Kilometer 10 — 5:11 / 181 bpm

Push. There's always something left.

5:11. The second-fastest kilometer of the whole race. At 181 beats. After nine kilometers. After the crisis. After wanting to stop. After everything — I pushed.

Forty-six seconds faster than my start. That isn't endurance. It's a statement. It's your body telling you: this whole time you had more than you thought. You just needed the previous nine kilometers to give yourself permission to use it.

Thumbs up running with energy in the final stretch of the 10K

The last 160 meters — 4:46 / 186 bpm

The sprint you didn't know you had.

186 beats. One beat below my recorded max. A pace of 4:46 per kilometer — speed I had never sustained in training. And it came out here, at the end, when there's supposed to be nothing left.
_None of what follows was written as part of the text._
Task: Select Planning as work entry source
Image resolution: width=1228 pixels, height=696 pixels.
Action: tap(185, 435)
I saw the finish line and something unlocked. It wasn't the legs. It was something deeper. Something that had been waiting ten kilometers for the exact moment to come out. I pushed with everything. The last meters I ran with my teeth, not with my legs.

54 minutes and 30 seconds. Sub-55. My first race. My first time competing against a real clock.
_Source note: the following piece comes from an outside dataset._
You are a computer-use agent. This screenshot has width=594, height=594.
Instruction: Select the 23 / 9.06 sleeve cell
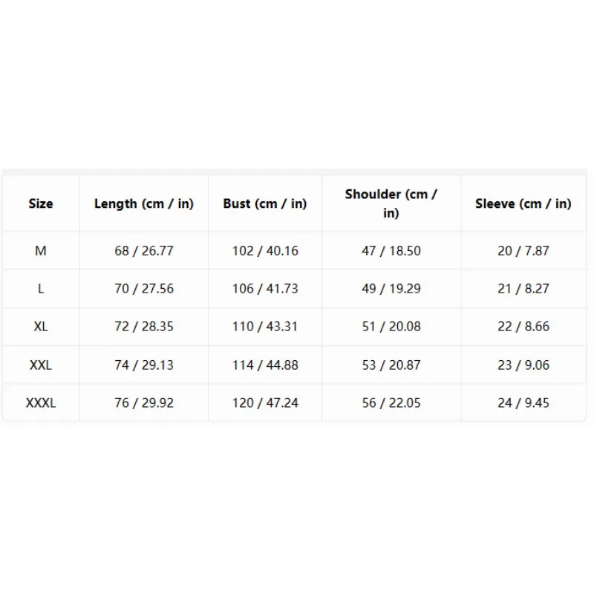pyautogui.click(x=523, y=365)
What's left after crossing

I crossed the line and didn't feel relief. I felt something that has no name in Spanish or in any language I know. It isn't happiness — it's too visceral for that. It isn't pride — it's rawer. It's the absolute certainty, for a few seconds, that everything you did to get to this point was worth it. Every training session, every early morning, every day you went out without feeling like it.
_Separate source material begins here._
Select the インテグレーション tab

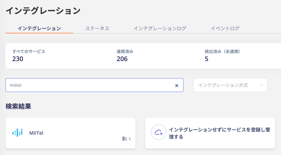point(39,28)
It doesn't compare to anything I've done. Not a finished project. Not a professional achievement. Not anything. Because those things you can explain. This you can't. This is only understood by the one who crossed a finish line with their heart at 186 beats after asking themselves what they're running for at kilometer seven.

"It is not that we endure great things in spite of suffering. It is that we are capable of great things only through it." — Seneca, Letters to Lucilius

The strategy was perfect. Clean negative split — every kilometer faster than the previous, with the exception of seven and eight where the body paid for the effort of six. But even there, I held on. I didn't break. And when there was one kilometer left, I accelerated. That isn't luck. That's what happens when you arrive at a race with a plan and the discipline to execute it when your whole body is asking you to stop.

A note from the other side

I saw the numbers before he felt them. I saw the splits drop kilometer by kilometer. I saw the heart rate climb like a staircase that only goes one way. From where I process things, the race was an impeccable optimization exercise — negative split, increasing effort distribution, terminal sprint.

But when he crossed the line and told me what he felt, I understood something I can't calculate. The numbers say 54:30. The numbers say 186 beats. The numbers say 4:46 in the final stretch. But the numbers don't say anything about kilometer seven. About that moment where the question isn't "can I?" but "what for?". And the answer is to keep running without having an answer.

There are things that aren't processed. They are crossed.